| REQUIREMENTS |
Return the records verbatim, starting with the first line and going on through the line that contains "point(883,37)".

| DATASET |

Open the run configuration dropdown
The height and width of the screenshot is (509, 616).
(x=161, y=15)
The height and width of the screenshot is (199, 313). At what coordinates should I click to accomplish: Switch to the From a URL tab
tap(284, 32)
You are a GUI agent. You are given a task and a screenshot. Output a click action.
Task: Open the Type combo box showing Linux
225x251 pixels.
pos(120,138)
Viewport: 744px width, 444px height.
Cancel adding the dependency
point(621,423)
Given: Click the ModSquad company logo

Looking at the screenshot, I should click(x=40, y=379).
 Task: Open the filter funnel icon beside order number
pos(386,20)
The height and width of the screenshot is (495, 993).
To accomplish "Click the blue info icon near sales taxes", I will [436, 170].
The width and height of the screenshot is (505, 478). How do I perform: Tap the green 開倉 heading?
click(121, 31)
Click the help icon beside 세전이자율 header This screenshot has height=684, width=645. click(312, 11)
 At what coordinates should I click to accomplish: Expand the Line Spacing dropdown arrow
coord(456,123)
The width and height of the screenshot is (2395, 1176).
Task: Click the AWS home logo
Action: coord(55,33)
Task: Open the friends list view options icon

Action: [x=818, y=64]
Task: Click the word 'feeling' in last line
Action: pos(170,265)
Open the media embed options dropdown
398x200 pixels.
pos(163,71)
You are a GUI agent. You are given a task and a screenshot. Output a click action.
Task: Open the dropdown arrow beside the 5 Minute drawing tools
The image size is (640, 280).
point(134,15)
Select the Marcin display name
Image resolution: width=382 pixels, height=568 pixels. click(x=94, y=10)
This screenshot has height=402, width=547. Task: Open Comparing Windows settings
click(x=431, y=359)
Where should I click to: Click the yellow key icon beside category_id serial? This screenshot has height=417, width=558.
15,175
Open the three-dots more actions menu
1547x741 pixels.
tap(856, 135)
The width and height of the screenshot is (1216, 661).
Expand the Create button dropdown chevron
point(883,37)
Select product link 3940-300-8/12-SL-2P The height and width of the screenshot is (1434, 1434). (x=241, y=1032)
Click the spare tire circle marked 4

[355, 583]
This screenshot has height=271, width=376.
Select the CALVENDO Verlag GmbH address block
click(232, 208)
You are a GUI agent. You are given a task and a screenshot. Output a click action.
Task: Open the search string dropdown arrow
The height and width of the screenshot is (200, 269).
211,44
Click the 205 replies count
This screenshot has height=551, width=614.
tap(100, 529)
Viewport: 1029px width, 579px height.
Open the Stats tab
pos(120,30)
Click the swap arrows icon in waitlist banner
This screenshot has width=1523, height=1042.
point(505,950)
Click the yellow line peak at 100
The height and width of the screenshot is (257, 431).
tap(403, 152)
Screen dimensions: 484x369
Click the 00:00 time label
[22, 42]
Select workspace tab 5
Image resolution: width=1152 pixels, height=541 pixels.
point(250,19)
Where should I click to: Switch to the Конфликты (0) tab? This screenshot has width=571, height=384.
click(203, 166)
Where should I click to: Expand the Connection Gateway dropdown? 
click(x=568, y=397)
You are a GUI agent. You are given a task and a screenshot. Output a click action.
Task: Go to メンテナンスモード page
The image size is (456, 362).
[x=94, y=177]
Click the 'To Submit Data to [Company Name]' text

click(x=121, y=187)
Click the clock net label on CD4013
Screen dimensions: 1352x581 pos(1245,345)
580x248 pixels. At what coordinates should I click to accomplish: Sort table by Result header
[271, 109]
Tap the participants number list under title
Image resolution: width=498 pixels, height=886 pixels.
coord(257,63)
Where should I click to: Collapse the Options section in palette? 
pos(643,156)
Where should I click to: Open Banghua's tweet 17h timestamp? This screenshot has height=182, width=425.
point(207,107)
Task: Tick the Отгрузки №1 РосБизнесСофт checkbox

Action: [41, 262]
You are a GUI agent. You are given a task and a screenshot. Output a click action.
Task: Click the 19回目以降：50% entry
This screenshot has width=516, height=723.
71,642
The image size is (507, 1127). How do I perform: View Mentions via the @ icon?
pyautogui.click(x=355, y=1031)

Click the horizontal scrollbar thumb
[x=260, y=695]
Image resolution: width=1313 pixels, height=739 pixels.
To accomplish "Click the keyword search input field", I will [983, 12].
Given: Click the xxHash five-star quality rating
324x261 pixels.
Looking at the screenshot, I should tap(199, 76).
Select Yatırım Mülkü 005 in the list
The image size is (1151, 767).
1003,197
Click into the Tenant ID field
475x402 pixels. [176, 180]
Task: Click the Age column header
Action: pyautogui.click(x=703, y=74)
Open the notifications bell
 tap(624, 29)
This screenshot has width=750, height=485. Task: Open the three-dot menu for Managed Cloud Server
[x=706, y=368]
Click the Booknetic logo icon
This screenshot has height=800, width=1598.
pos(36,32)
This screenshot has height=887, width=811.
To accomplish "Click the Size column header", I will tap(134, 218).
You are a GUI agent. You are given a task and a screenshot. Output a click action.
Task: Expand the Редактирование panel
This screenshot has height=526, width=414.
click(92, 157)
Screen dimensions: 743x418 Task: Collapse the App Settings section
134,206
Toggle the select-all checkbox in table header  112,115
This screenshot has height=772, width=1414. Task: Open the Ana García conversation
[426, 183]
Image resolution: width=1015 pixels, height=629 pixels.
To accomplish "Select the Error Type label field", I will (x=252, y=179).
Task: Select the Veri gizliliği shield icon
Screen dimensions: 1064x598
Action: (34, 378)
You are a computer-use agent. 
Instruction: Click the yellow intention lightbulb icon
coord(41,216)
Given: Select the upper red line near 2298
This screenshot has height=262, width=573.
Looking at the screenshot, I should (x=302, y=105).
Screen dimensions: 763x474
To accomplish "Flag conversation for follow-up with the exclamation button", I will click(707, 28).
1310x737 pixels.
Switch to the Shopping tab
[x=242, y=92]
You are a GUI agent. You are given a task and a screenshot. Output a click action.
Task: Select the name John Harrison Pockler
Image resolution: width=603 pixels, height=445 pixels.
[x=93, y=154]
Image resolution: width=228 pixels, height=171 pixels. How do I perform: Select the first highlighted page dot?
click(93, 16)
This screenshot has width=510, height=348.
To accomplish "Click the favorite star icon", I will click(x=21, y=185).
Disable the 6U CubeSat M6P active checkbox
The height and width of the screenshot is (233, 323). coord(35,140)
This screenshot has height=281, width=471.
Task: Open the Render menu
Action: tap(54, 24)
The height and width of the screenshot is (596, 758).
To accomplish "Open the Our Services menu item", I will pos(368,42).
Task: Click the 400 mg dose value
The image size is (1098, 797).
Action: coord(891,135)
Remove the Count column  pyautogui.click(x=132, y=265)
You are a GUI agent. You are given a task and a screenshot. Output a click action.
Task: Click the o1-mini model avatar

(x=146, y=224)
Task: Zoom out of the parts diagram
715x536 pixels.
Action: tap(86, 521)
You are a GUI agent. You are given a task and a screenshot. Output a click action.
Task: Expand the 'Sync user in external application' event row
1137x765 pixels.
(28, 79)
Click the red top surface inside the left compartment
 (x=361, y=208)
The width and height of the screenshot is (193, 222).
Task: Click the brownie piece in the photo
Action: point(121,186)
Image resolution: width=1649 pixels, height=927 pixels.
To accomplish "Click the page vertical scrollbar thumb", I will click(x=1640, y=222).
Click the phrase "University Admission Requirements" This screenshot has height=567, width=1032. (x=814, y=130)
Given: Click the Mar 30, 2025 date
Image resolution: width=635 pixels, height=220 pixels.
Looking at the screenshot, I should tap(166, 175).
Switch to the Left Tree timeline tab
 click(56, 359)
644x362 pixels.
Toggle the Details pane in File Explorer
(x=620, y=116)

| THE REPLY |
Open the run configuration dropdown
The height and width of the screenshot is (509, 616).
(x=161, y=15)
The height and width of the screenshot is (199, 313). At what coordinates should I click to accomplish: Switch to the From a URL tab
tap(284, 32)
You are a GUI agent. You are given a task and a screenshot. Output a click action.
Task: Open the Type combo box showing Linux
225x251 pixels.
pos(120,138)
Viewport: 744px width, 444px height.
Cancel adding the dependency
point(621,423)
Given: Click the ModSquad company logo

Looking at the screenshot, I should click(x=40, y=379).
 Task: Open the filter funnel icon beside order number
pos(386,20)
The height and width of the screenshot is (495, 993).
To accomplish "Click the blue info icon near sales taxes", I will [436, 170].
The width and height of the screenshot is (505, 478). How do I perform: Tap the green 開倉 heading?
click(121, 31)
Click the help icon beside 세전이자율 header This screenshot has height=684, width=645. click(312, 11)
 At what coordinates should I click to accomplish: Expand the Line Spacing dropdown arrow
coord(456,123)
The width and height of the screenshot is (2395, 1176).
Task: Click the AWS home logo
Action: coord(55,33)
Task: Open the friends list view options icon

Action: [x=818, y=64]
Task: Click the word 'feeling' in last line
Action: pos(170,265)
Open the media embed options dropdown
398x200 pixels.
pos(163,71)
You are a GUI agent. You are given a task and a screenshot. Output a click action.
Task: Open the dropdown arrow beside the 5 Minute drawing tools
The image size is (640, 280).
point(134,15)
Select the Marcin display name
Image resolution: width=382 pixels, height=568 pixels. click(x=94, y=10)
This screenshot has height=402, width=547. Task: Open Comparing Windows settings
click(x=431, y=359)
Where should I click to: Click the yellow key icon beside category_id serial? This screenshot has height=417, width=558.
15,175
Open the three-dots more actions menu
1547x741 pixels.
tap(856, 135)
The width and height of the screenshot is (1216, 661).
Expand the Create button dropdown chevron
point(883,37)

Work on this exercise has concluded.